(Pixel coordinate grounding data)
+--

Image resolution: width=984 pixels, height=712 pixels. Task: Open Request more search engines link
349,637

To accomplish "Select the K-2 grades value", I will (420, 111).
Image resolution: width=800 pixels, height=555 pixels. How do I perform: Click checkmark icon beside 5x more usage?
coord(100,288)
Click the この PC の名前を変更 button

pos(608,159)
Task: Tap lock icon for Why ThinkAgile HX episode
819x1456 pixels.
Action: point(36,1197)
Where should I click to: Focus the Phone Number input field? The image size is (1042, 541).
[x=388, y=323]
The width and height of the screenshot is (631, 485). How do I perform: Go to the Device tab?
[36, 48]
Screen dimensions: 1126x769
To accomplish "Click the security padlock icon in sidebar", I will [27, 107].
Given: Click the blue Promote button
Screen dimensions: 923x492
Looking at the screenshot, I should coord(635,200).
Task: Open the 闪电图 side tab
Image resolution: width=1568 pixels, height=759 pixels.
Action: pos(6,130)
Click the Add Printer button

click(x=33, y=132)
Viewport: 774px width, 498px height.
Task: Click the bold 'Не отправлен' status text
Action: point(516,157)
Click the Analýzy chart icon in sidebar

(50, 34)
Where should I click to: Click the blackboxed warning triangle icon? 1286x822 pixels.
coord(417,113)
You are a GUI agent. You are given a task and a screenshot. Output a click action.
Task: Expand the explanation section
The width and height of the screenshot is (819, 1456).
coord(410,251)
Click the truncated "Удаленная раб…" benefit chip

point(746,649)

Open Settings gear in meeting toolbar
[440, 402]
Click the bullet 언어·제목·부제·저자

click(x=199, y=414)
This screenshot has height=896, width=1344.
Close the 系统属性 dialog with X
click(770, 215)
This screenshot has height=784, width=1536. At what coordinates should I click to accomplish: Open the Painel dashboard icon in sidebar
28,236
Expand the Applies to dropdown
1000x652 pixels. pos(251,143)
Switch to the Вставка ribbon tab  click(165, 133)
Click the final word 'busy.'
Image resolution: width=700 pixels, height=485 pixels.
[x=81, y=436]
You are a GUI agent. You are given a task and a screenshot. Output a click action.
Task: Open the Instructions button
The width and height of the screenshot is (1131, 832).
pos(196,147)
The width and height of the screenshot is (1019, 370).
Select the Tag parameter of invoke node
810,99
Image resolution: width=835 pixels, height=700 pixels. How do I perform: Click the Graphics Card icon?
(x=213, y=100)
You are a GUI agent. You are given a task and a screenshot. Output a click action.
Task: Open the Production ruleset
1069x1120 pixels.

+--

### PROBLEM TO SOLVE
Output nothing but the lines from the one that contains "The width and height of the screenshot is (1019, 370)." through the final line of the entries above, exactly as they appear.

### WRITTEN ANSWER
The width and height of the screenshot is (1019, 370).
Select the Tag parameter of invoke node
810,99
Image resolution: width=835 pixels, height=700 pixels. How do I perform: Click the Graphics Card icon?
(x=213, y=100)
You are a GUI agent. You are given a task and a screenshot. Output a click action.
Task: Open the Production ruleset
1069x1120 pixels.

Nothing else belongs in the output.